Haberin yayım tarihi
2010-08-23
Haberin bulunduğu kategoriler

Els Ampe :'N-VA savaş söylemi kullanıyor'.

Flaman liberal parti Open VLD Brüksel milletvekili bayan Els Ampe Flaman milliyetçilerin Brüksel'i yok sayma niyetlerini sert eleştirdi. Aynı zamanda da şu önemli uyarıda bulundu : İşsizlik ve göç konularında, ülkenin kuzeyi ile güneyi arasındaki görüş farklılıklarının dayanılmaz boyutlarda olduğunun bilinmesi gerekiyor.



Geçen 11 Temmuz günü Flaman ulusal bayramıydı. N-VA partisinin ağır topu, Flaman Meclisi Başkanı Jan Peumans bu münasebetle klasik konuşmasını yapıyordu. Birden salonun arka tarafından bir kadın sesi yükseldi : « Yeterse yeter ! Milliyetçiliğinizle Flamanların şanını kirletiyorsunuz! »



Resmi bir törenin ahengini bozan bu haddini bilmez bayan kimdi ? Görüldü ki bu kişi, Brüksel Parlamentosunda Open VLD partisi grup başkanı Els Ampe hanımdı. Ostende kökenli bu genç bayan, kısa adı VUB olan Flaman Özgür Brüksel Üniversitesi'nde (Vrije Universiteit Brussel) İnşaat Mühendisliği okuma niyetiyle Brüksel'e gelmişti.

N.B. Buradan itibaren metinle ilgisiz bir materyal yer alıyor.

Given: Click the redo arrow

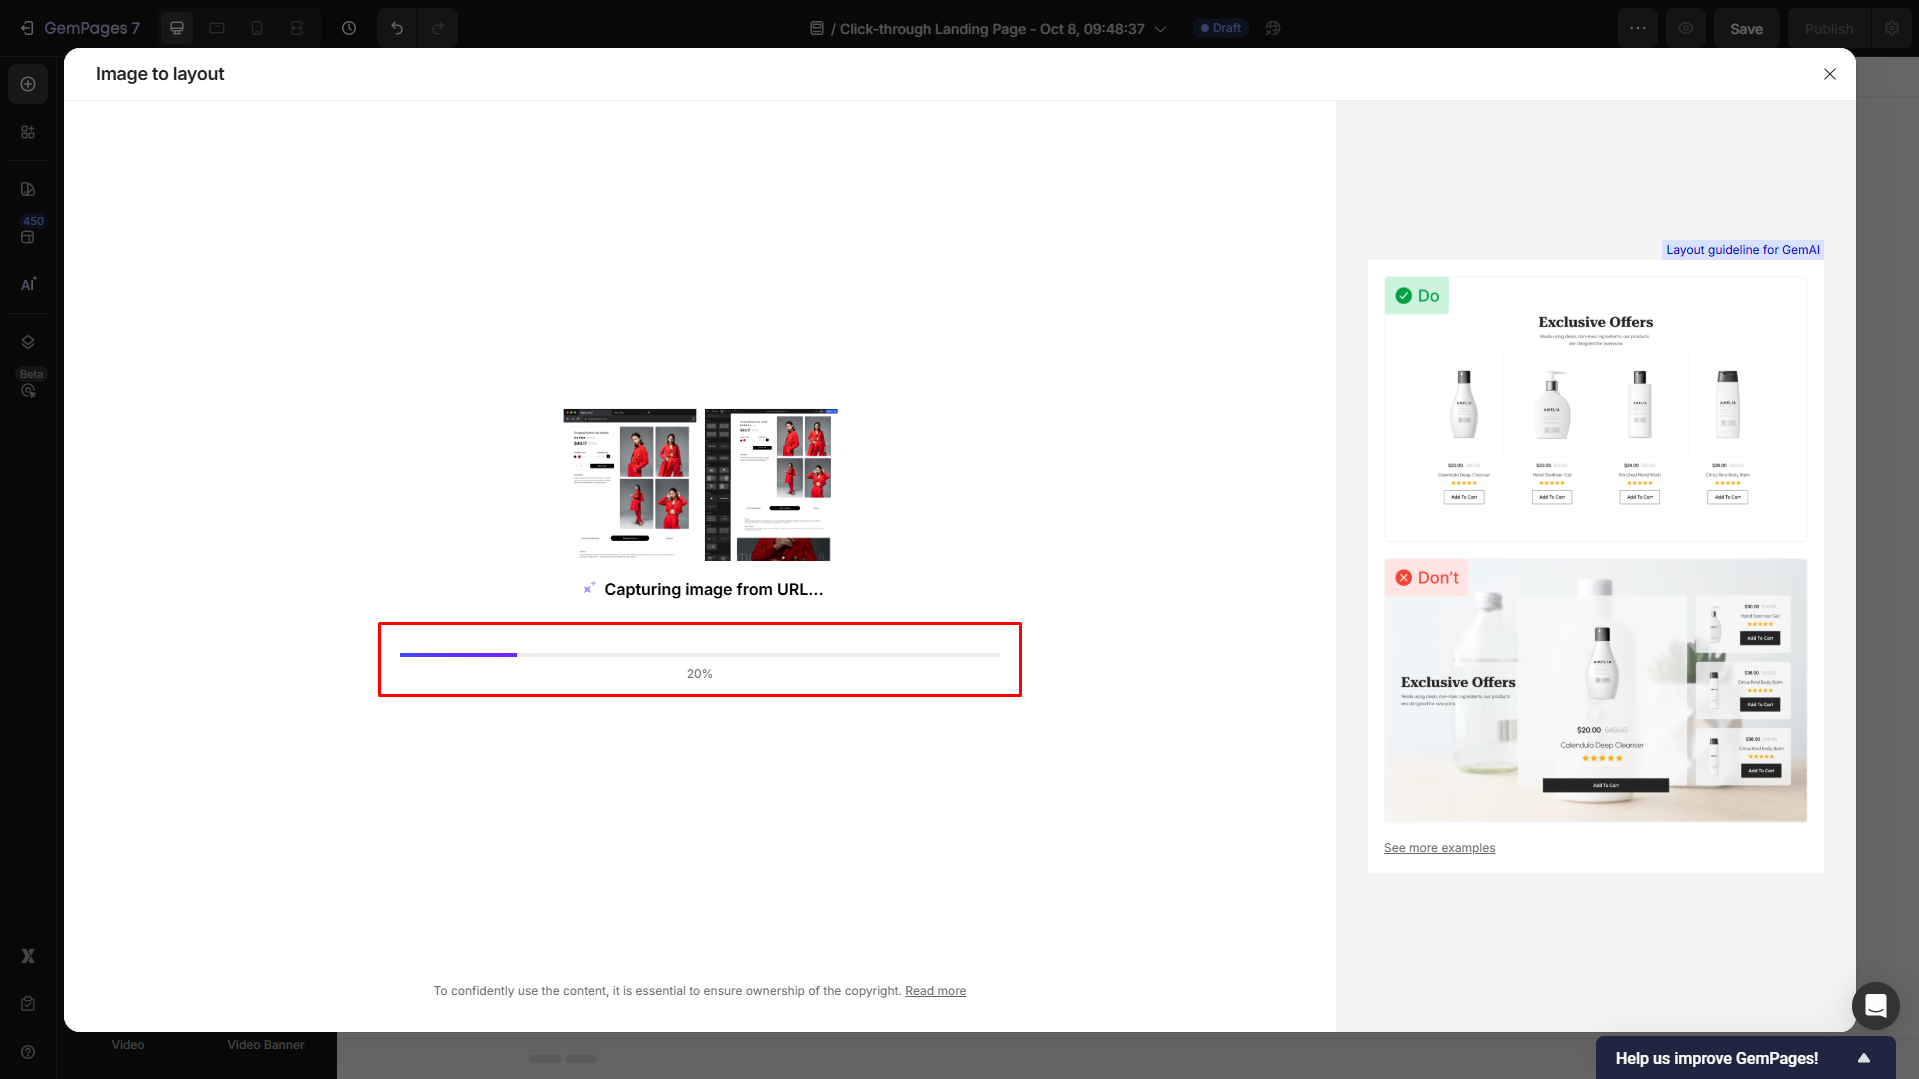Looking at the screenshot, I should tap(438, 28).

Geliş o geliş olmuş ve kalmıştı. Bugün 31 yaşındaki genç bayan, ikinci dönem Brüksel milletvekilliği yapıyor.



Peki o gün Başkan konuşurken onu bu davranışa iten neydi ?


Jan Peumans'ın o gün sanki bir N-VA mitinginde konuşuyormuş gibi davranmıştı. Halbuki  11 Temmuz töreni birleştirici ve eğlendirici olmalıydı. Şayet Flamanya için daha fazla özerlik istemiş olsaydı sözünü kesmeyecektim, zira böyle bir talep bütün Flaman partilerinin ortak talebi olurdu. Halbuki o, Flamanya'nın bir Ulus-Devlet olmasını isteyerek Meclis Başkanlığı rolünün dışına çıkmıştı. İkinci olarak ta, Jan Peumans konuşmasında Brüksel'i tamamen unutmuş, ... es geçmişti. Onun kafasındaki Belçika iki toplumlu bir Belçika idi ve asla üç Bölgeli (Flamanya, Valonya, Brüksel) bir Belçika olmamalıydı. İnat ve ısrarla Brüksel Bölgesinin varlığını inkar ediyordu. Yani tamamen N-VA üyesi olarak konuşuyor, Parlamento Başkanı olduğunu unutuyordu. Oysa, Open VLD, Groen ! ve SP.A partileri iki kutuplu Belçika fikrini savunmuyorlardı.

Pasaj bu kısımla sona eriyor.